If you like my response, please consider giving it a like

Hi there and thanks for your reply.

My understanding is that not everything in the MITRE ATT&CK framework is covered yet, is that correct?

Also even using the heatmap it is not easy to export a list of the TTP that are covered to be able to easily perform a gap analysis of what other controls are required?

@GerryMcCafferty 

 

My understanding is that not everything in the MITRE ATT&CK framework is covered yet, is that correct?

Exactly, you can check which TTPs have queries available and enable them (this raises a lot of discussion in terms of fine tuning detection opportunities for your organization). Or, you may also build custom queries as well and map them to MITRE ATT&CK framework.

 

Also even using the heatmap it is not easy to export a list of the TTP that are covered to be able to easily perform a gap analysis of what other controls are required?

This requirement is covered by visiting the MITRE ATT&CK page under Threat management and by adjusting Active and Simulated options. My next step would be KQL but queries provide information on present and past alerts and incidents and not the setup of hunts and detections.

 

If I have answered your question, please mark your post as Solved

If you like my response, please consider giving it a like

Love that workbook !!
Ideally a CISO can now review the coverage against his threat modelling and do a bit of gap analysis.
is there any plan for later versions of Attack Nav ? V13 is released now
Thanks again for your reply, but this doesn't answer my question; perhaps I am not being sufficiently clear.
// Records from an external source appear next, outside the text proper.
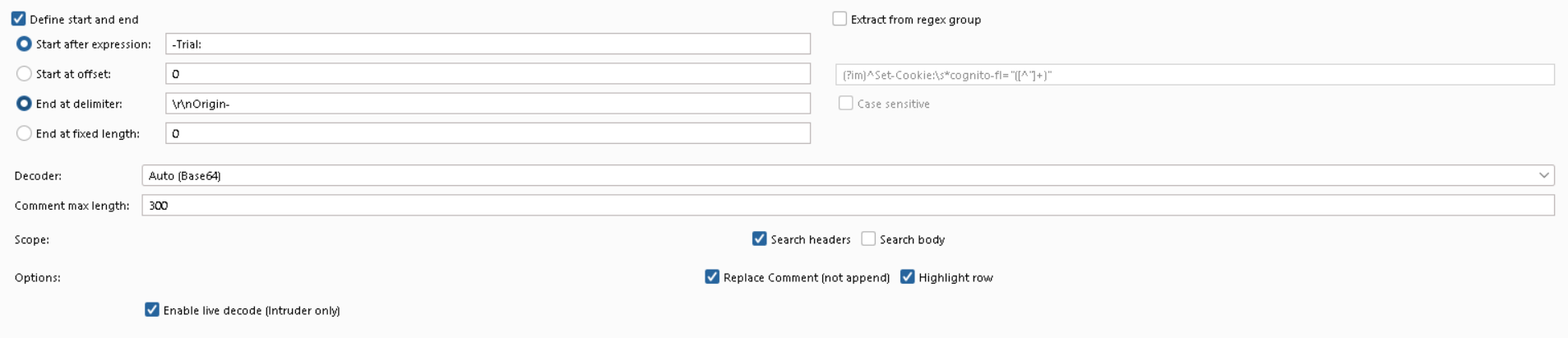
Task: Select End at fixed length option
Action: (x=24, y=133)
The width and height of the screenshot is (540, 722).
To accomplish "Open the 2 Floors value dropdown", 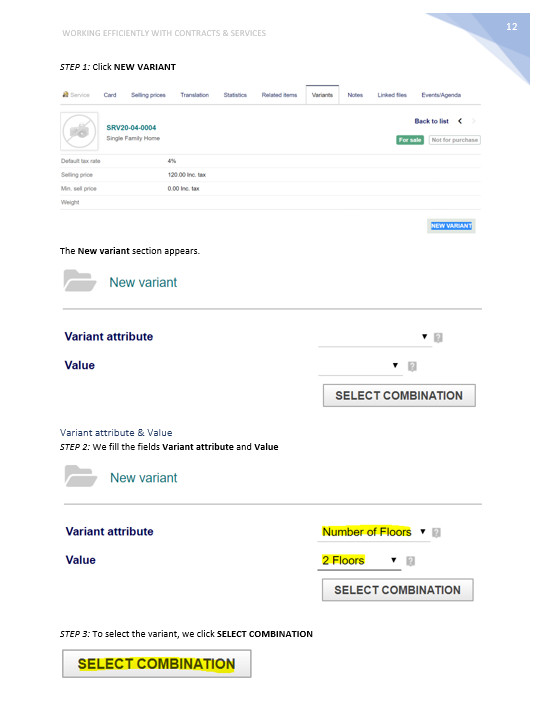I will click(359, 561).
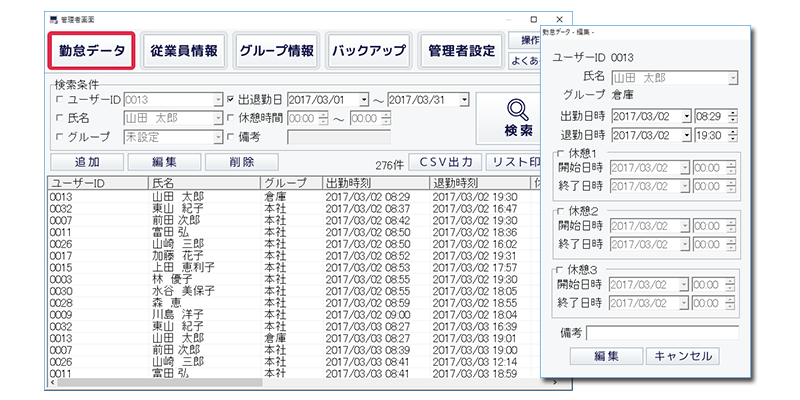Export records with the CSV出力 button
The width and height of the screenshot is (800, 400).
pyautogui.click(x=445, y=162)
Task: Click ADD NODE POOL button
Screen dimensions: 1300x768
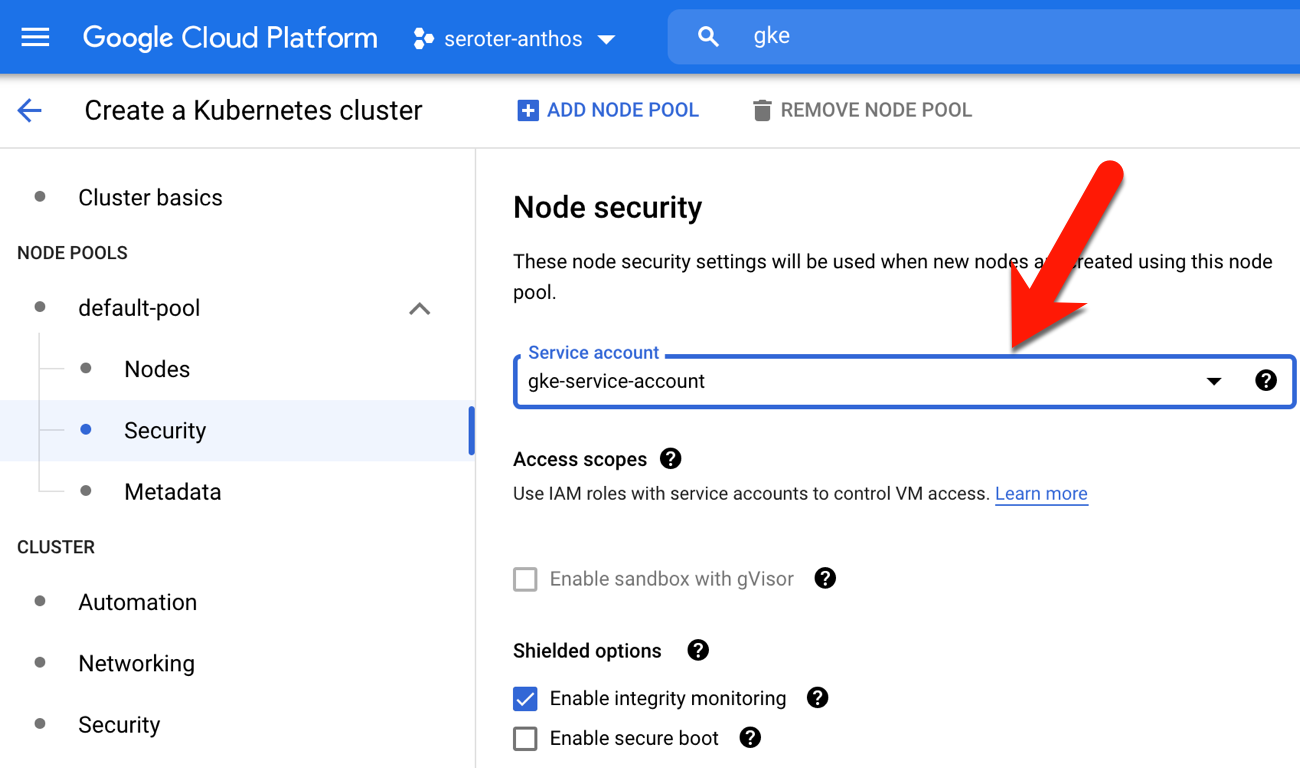Action: click(x=607, y=110)
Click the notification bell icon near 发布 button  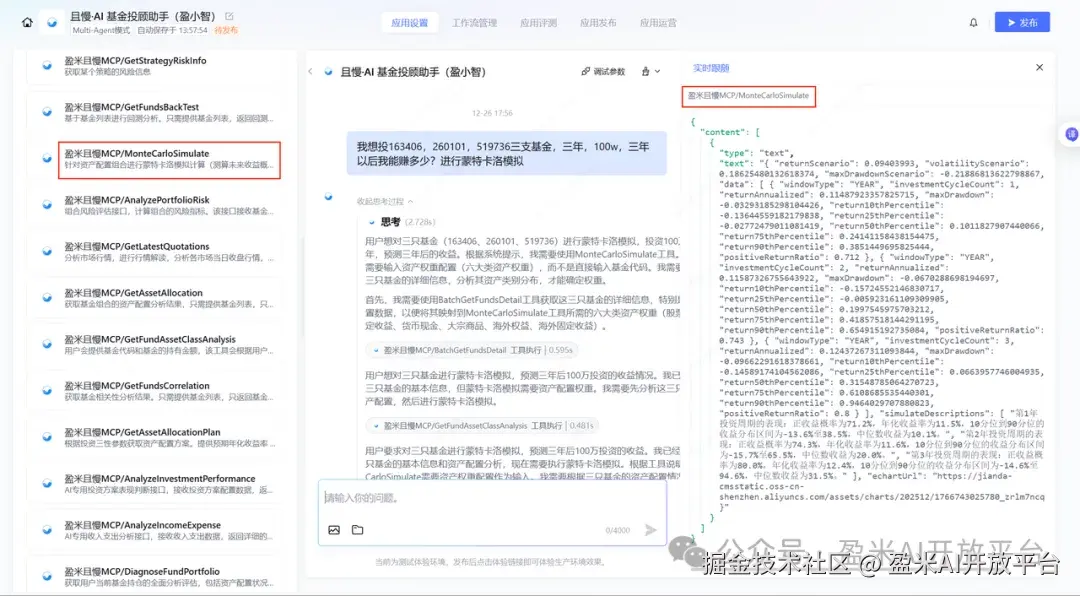pyautogui.click(x=973, y=21)
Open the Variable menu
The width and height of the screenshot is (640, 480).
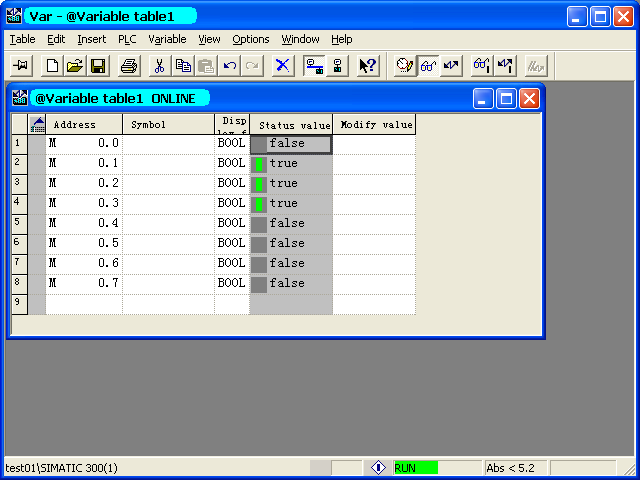pos(167,39)
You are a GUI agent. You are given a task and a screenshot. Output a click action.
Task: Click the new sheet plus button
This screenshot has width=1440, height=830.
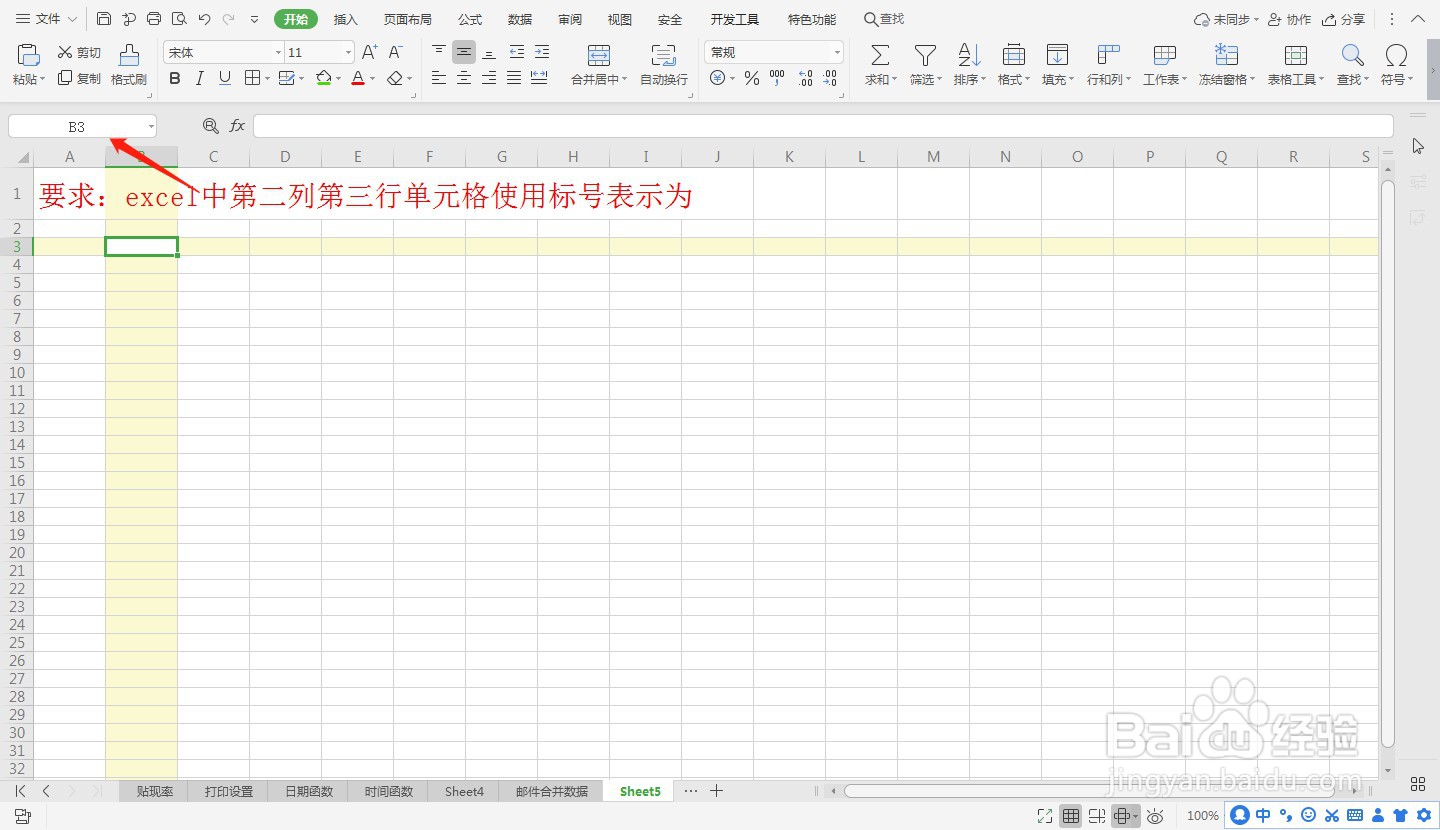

Lets assume the use case where I look after a number of clients.
-I need to confirm the current coverage of the MITRE ATT&CK framework currently available for each one
-I need to give them a simple way of exporting this information from their tenant
-I need some sort of repository I can then compare the results from each client with what is currently available from Microsoft
-I can then confirm what custom controls are required

How can I achieve that?

I am also actively looking for any answer to this question. We all need a dedicated MS Learn/Docs page with a clear MITRE mapping to M365 Defender actions, detections etc. I understand the Sentinel tab page but it's not what we are looking for.

Sorry for the 'bump', but I'm also curious here.

Sentinel has the MITRE attack blade but we could use something similar in the M365 Defender security portal, too. Yes, there is the Engenuity report but that's not the level we're talking about. More a way to easily show the out of the box coverage, before you get to the customised detections, etc.